> Task brief
Pictures must not appear in the copy. Set down exactly the line with "This screenshot has width=700, height=1244." and each line after it through the end of the data below.

> Stored data entries
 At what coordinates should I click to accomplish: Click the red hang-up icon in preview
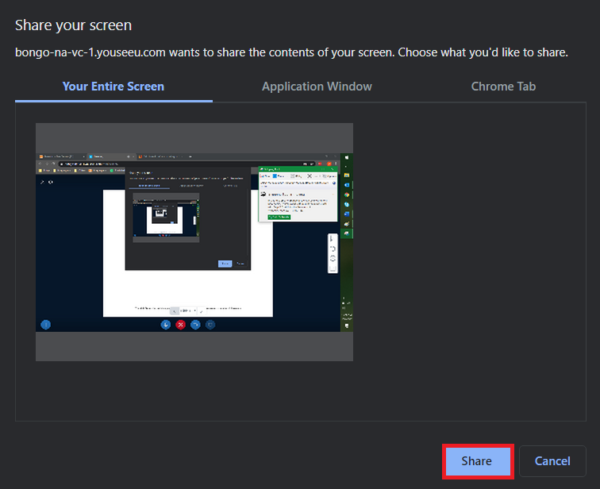pos(181,325)
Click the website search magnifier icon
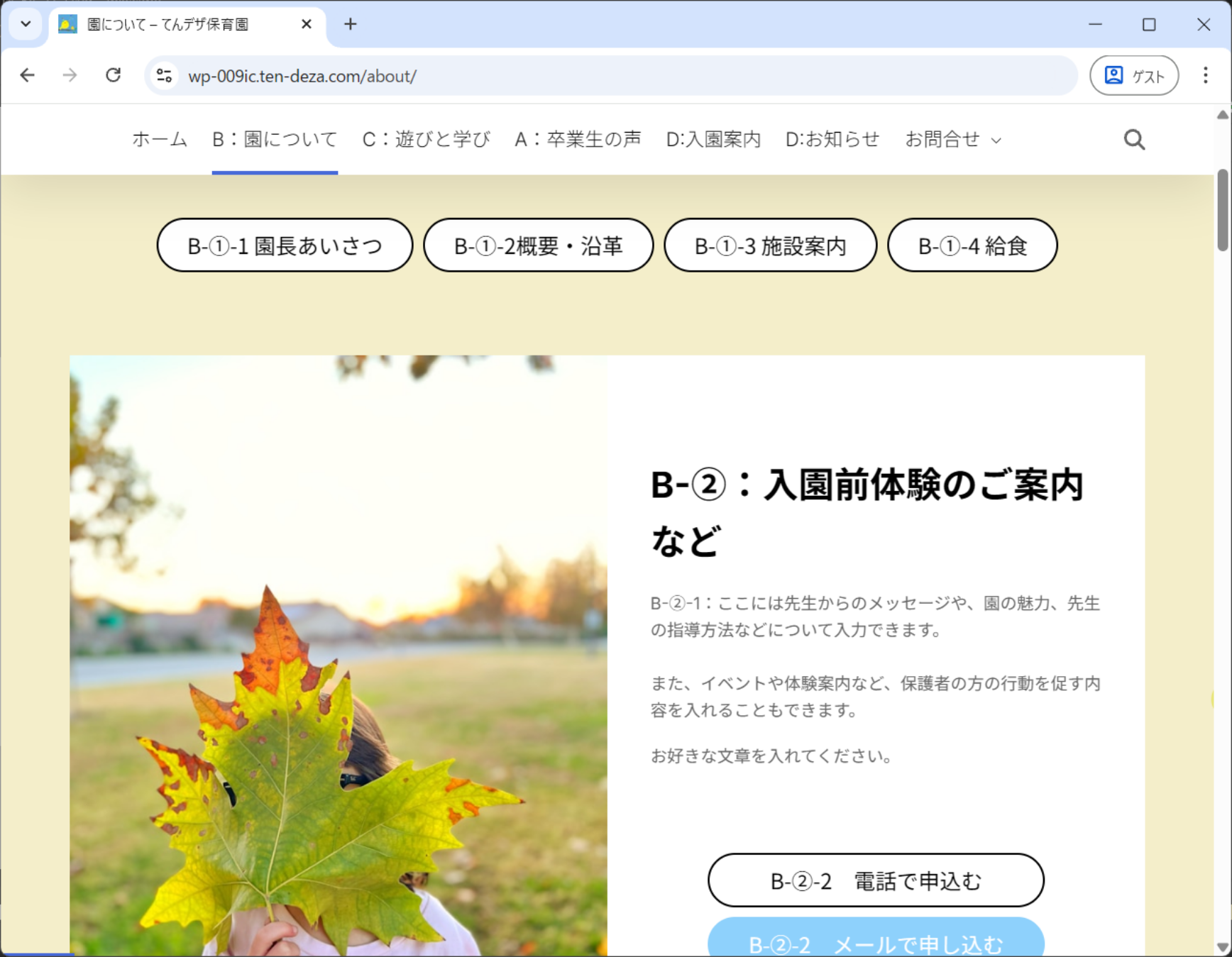This screenshot has height=957, width=1232. click(1134, 140)
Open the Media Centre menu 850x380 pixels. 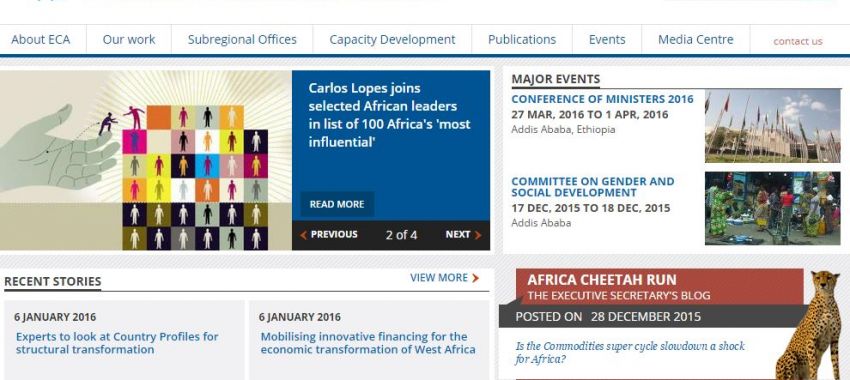pos(696,40)
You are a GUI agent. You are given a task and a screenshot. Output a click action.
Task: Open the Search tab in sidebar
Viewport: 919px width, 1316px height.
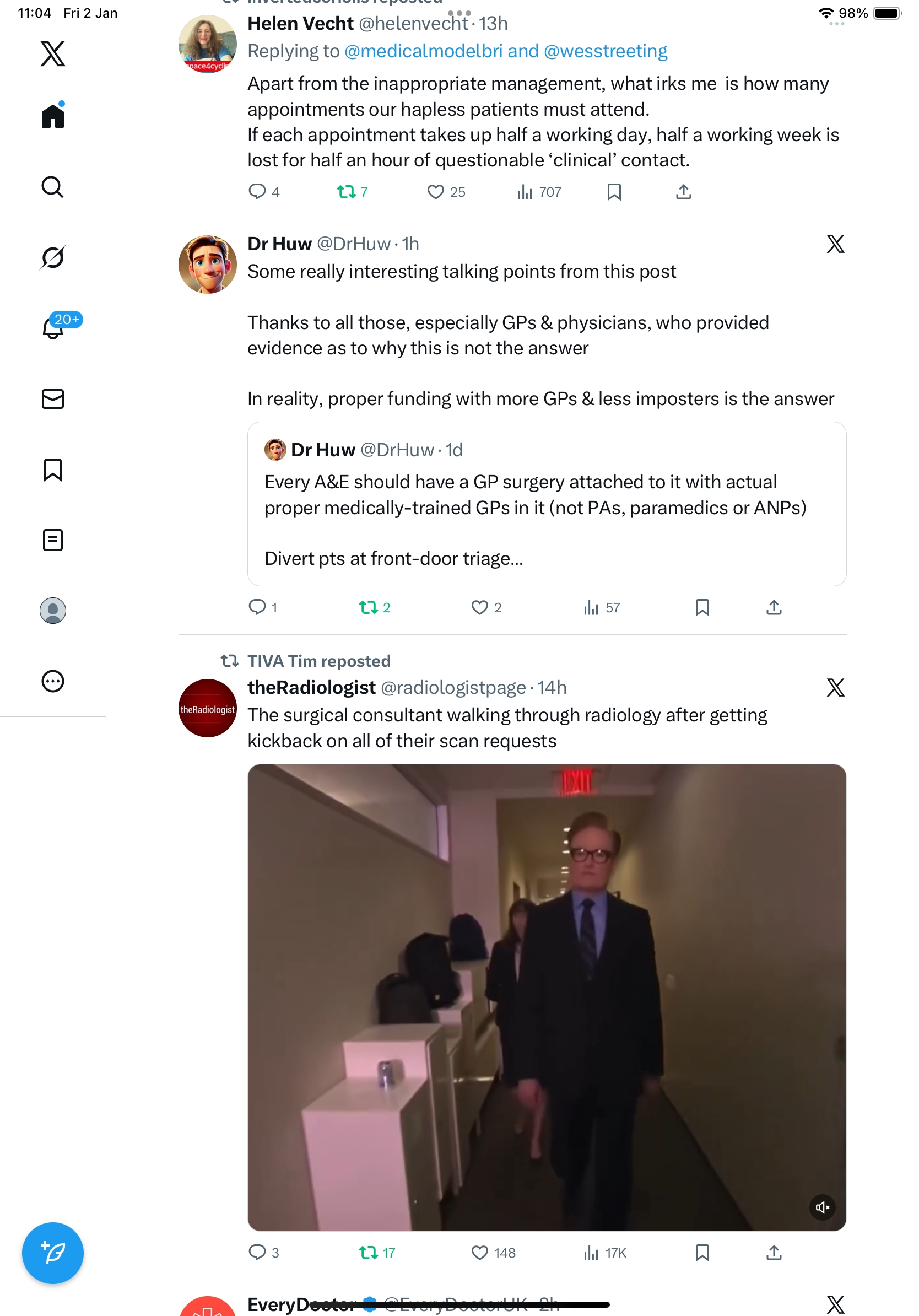point(52,187)
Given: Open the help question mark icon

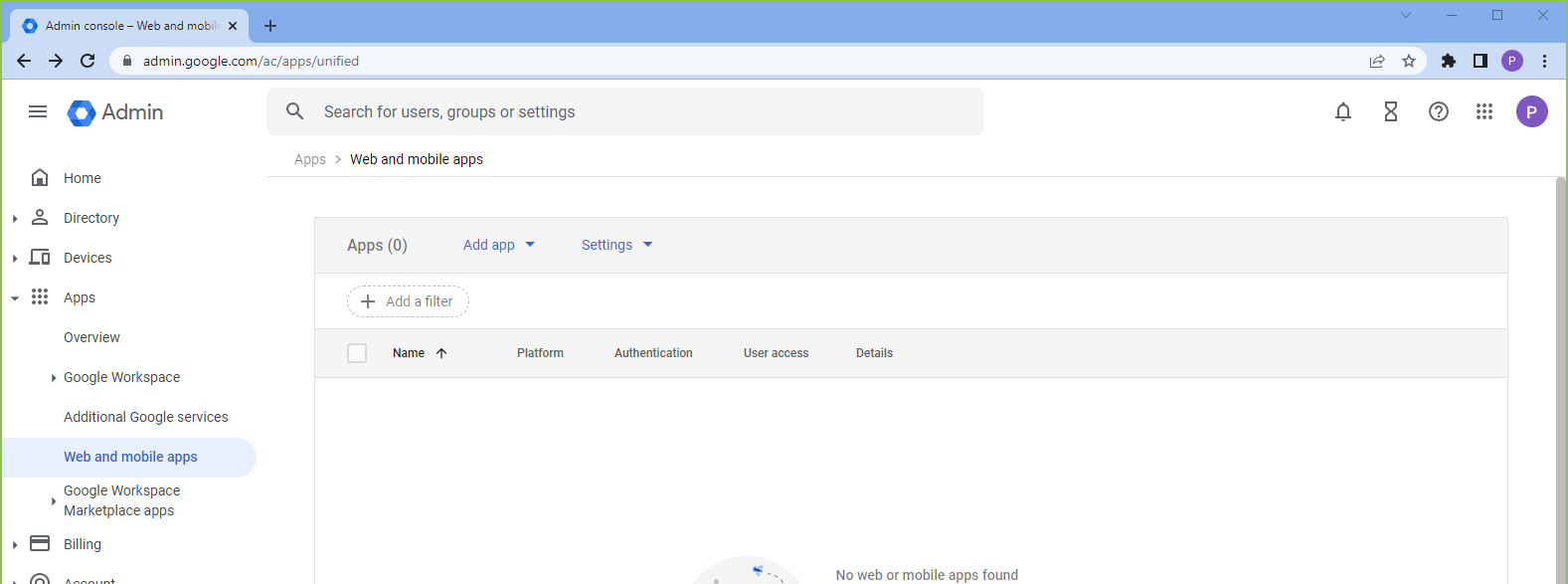Looking at the screenshot, I should point(1439,111).
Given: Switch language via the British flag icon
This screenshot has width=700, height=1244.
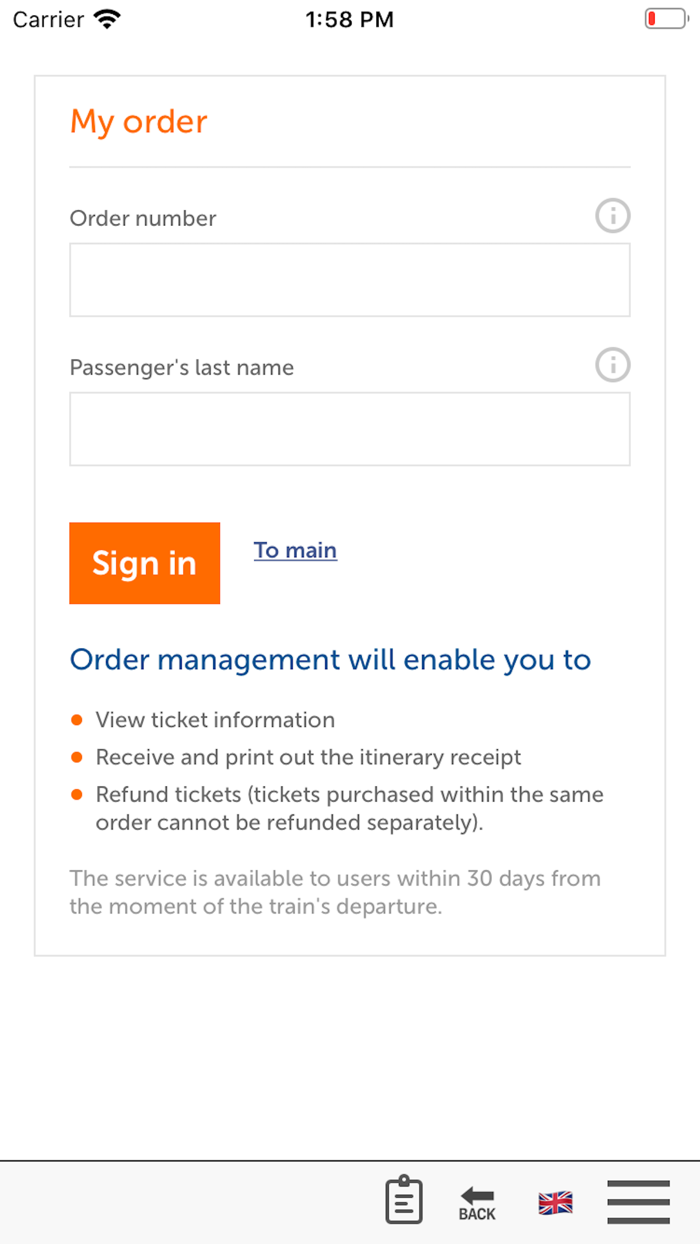Looking at the screenshot, I should pos(554,1202).
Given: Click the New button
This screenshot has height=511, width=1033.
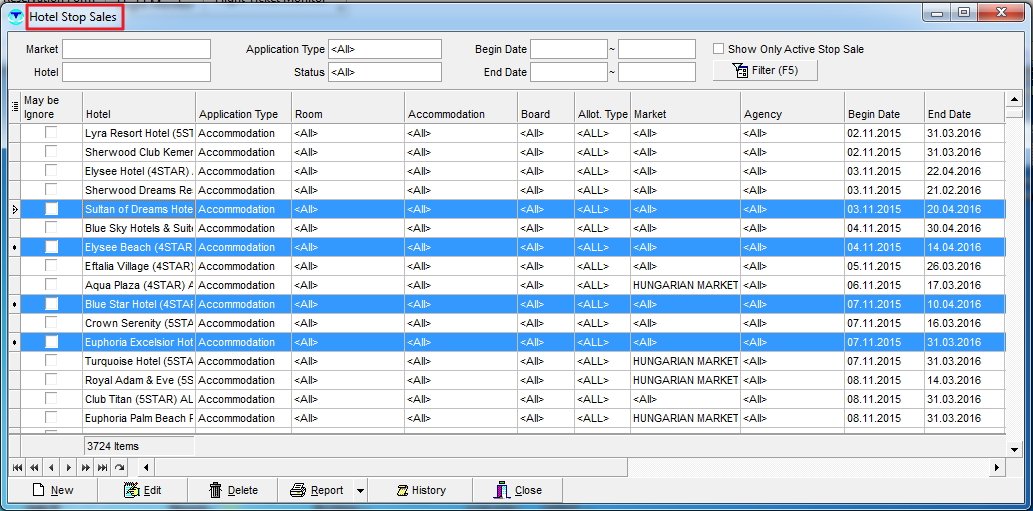Looking at the screenshot, I should click(x=53, y=490).
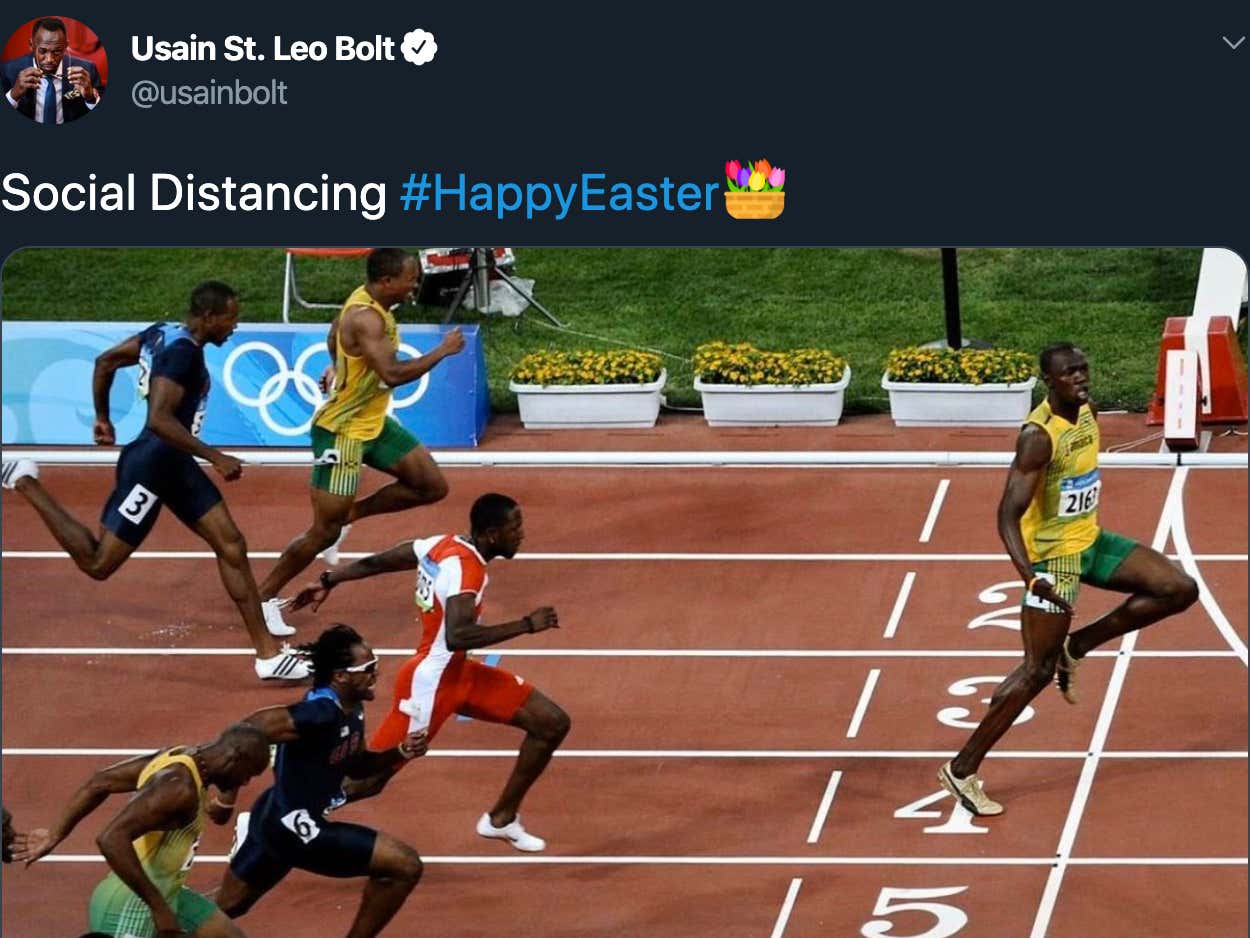The width and height of the screenshot is (1250, 938).
Task: Open the @usainbolt handle link
Action: point(208,93)
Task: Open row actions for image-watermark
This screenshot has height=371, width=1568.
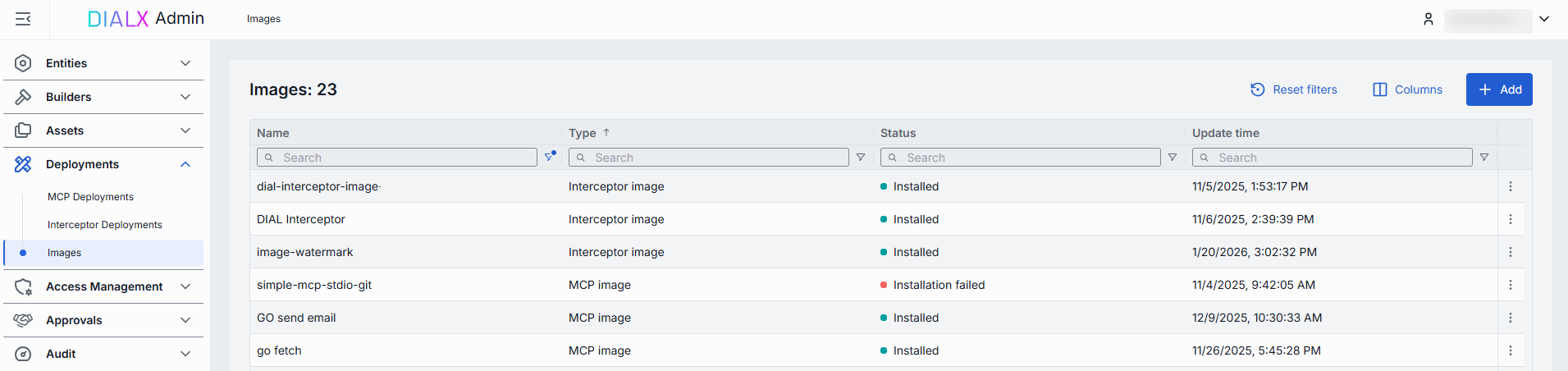Action: (1510, 252)
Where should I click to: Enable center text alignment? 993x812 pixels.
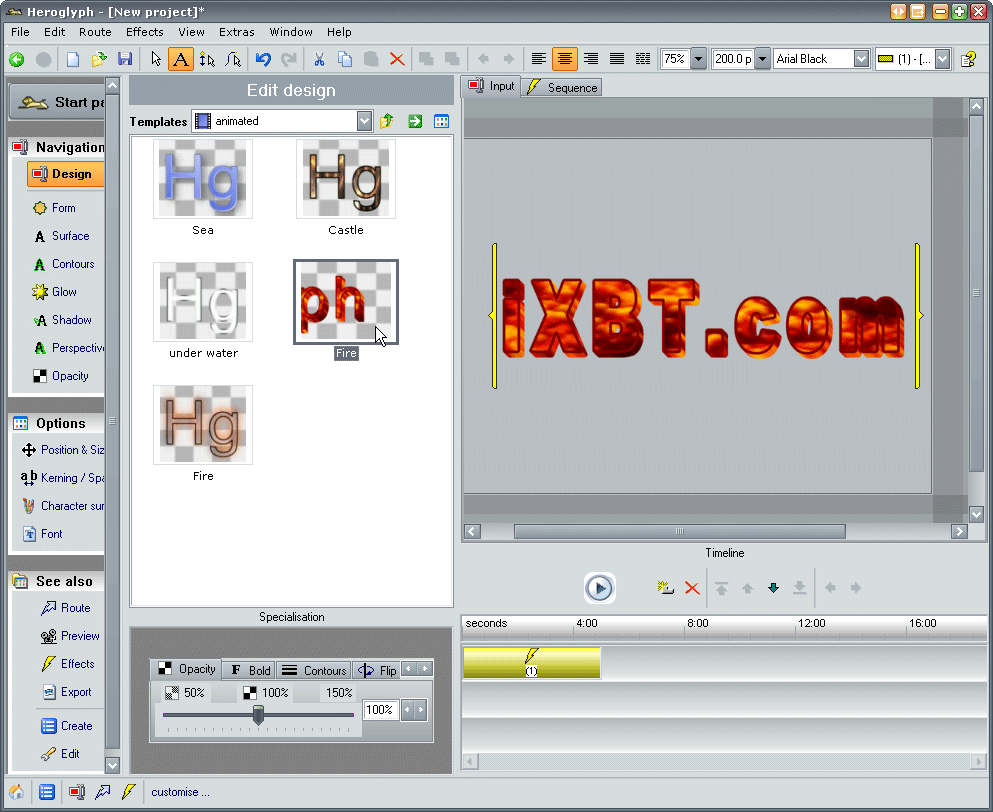point(565,59)
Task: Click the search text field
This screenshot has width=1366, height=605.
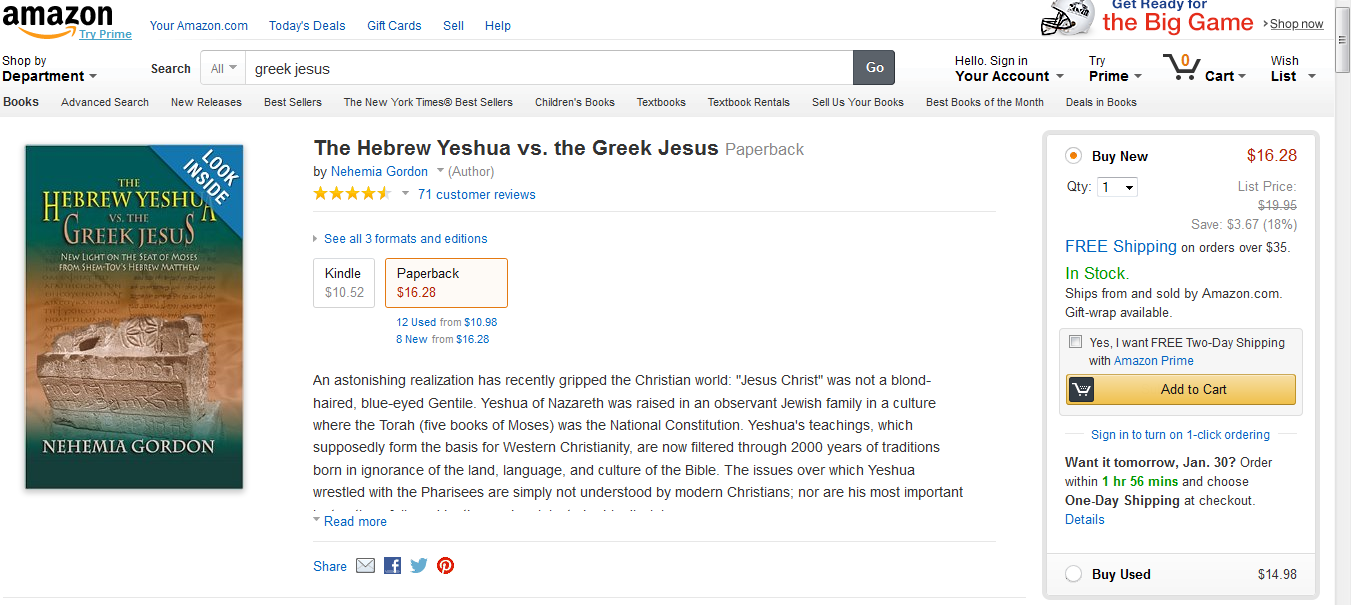Action: coord(548,68)
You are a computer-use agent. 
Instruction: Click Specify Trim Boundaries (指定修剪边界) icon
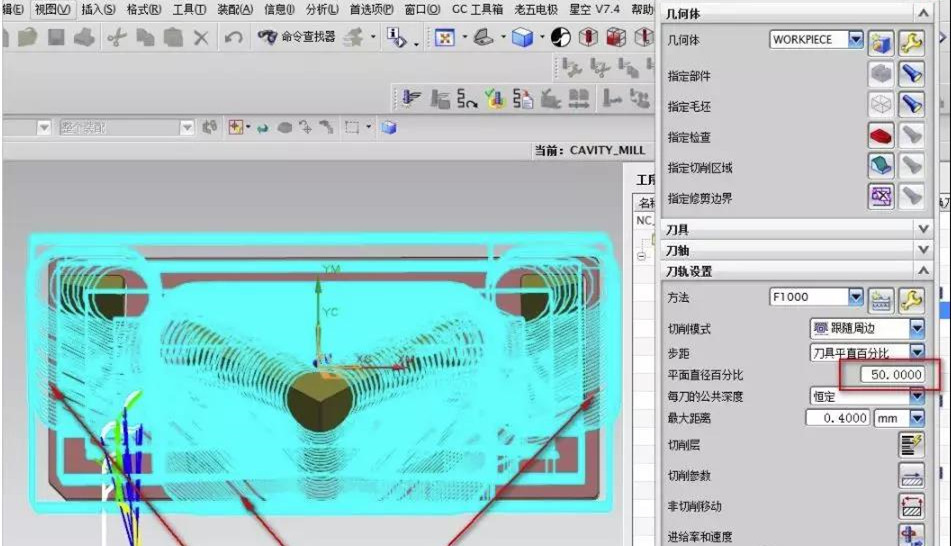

> Response to this exercise
This screenshot has width=700, height=1244.
Looking at the screenshot, I should pos(554,1202).
Given: Click the New button
This screenshot has height=511, width=1033.
Looking at the screenshot, I should click(x=53, y=490).
The width and height of the screenshot is (1250, 938).
Task: Open the @usainbolt handle link
Action: point(208,93)
Task: Open row actions for image-watermark
This screenshot has height=371, width=1568.
Action: (1510, 252)
Where should I click to: Enable center text alignment? 993x812 pixels.
point(565,59)
Task: Click the search text field
This screenshot has width=1366, height=605.
Action: coord(548,68)
You are a computer-use agent. 
Instruction: Click Specify Trim Boundaries (指定修剪边界) icon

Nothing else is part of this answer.